• SET TASK
Rewrite the records below as a JSON list of strings, with each line as its own string and blank lines left out.

• DATA SUPPLIED
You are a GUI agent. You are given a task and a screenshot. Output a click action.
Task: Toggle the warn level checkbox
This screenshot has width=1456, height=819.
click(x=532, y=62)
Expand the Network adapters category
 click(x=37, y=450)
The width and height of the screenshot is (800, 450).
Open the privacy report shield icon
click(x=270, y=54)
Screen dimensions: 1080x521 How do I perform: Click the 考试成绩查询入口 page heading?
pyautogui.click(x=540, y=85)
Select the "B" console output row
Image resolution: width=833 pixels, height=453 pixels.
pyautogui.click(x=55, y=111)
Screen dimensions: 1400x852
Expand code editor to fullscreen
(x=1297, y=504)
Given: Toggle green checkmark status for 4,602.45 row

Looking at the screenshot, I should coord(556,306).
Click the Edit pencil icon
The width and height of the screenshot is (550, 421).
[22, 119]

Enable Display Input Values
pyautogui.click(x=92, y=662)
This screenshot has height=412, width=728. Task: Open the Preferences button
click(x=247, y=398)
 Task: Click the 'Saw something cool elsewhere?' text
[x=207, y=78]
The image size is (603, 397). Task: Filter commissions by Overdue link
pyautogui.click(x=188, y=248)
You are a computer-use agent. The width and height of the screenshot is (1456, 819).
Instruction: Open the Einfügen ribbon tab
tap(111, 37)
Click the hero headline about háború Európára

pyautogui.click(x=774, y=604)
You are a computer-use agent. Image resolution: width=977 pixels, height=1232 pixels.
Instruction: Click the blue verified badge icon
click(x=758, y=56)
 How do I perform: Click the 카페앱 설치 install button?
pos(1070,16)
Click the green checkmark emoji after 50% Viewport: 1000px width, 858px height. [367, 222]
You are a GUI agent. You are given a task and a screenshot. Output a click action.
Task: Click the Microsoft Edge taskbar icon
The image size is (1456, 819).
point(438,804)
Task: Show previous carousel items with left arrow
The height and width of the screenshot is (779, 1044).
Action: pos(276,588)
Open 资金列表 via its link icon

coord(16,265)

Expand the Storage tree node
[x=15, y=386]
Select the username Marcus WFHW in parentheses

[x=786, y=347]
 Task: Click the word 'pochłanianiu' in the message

• EXERCISE OUTPUT
[
  "You are a GUI agent. You are given a task and a screenshot. Output a click action.",
  "Task: Toggle the warn level checkbox",
  "This screenshot has width=1456, height=819.",
  "click(x=532, y=62)",
  "Expand the Network adapters category",
  " click(x=37, y=450)",
  "The width and height of the screenshot is (800, 450).",
  "Open the privacy report shield icon",
  "click(x=270, y=54)",
  "Screen dimensions: 1080x521 How do I perform: Click the 考试成绩查询入口 page heading?",
  "pyautogui.click(x=540, y=85)",
  "Select the \"B\" console output row",
  "Image resolution: width=833 pixels, height=453 pixels.",
  "pyautogui.click(x=55, y=111)",
  "Screen dimensions: 1400x852",
  "Expand code editor to fullscreen",
  "(x=1297, y=504)",
  "Given: Toggle green checkmark status for 4,602.45 row",
  "Looking at the screenshot, I should coord(556,306).",
  "Click the Edit pencil icon",
  "The width and height of the screenshot is (550, 421).",
  "[22, 119]",
  "Enable Display Input Values",
  "pyautogui.click(x=92, y=662)",
  "This screenshot has height=412, width=728. Task: Open the Preferences button",
  "click(x=247, y=398)",
  " Task: Click the 'Saw something cool elsewhere?' text",
  "[x=207, y=78]",
  "The image size is (603, 397). Task: Filter commissions by Overdue link",
  "pyautogui.click(x=188, y=248)",
  "You are a computer-use agent. The width and height of the screenshot is (1456, 819).",
  "Instruction: Open the Einfügen ribbon tab",
  "tap(111, 37)",
  "Click the hero headline about háború Európára",
  "pyautogui.click(x=774, y=604)",
  "You are a computer-use agent. Image resolution: width=977 pixels, height=1232 pixels.",
  "Instruction: Click the blue verified badge icon",
  "click(x=758, y=56)",
  " How do I perform: Click the 카페앱 설치 install button?",
  "pos(1070,16)",
  "Click the green checkmark emoji after 50% Viewport: 1000px width, 858px height. [367, 222]",
  "You are a GUI agent. You are given a task and a screenshot. Output a click action.",
  "Task: Click the Microsoft Edge taskbar icon",
  "The image size is (1456, 819).",
  "point(438,804)",
  "Task: Show previous carousel items with left arrow",
  "The height and width of the screenshot is (779, 1044).",
  "Action: pos(276,588)",
  "Open 资金列表 via its link icon",
  "coord(16,265)",
  "Expand the Storage tree node",
  "[x=15, y=386]",
  "Select the username Marcus WFHW in parentheses",
  "[x=786, y=347]",
  " Task: Click the word 'pochłanianiu' in the message"
]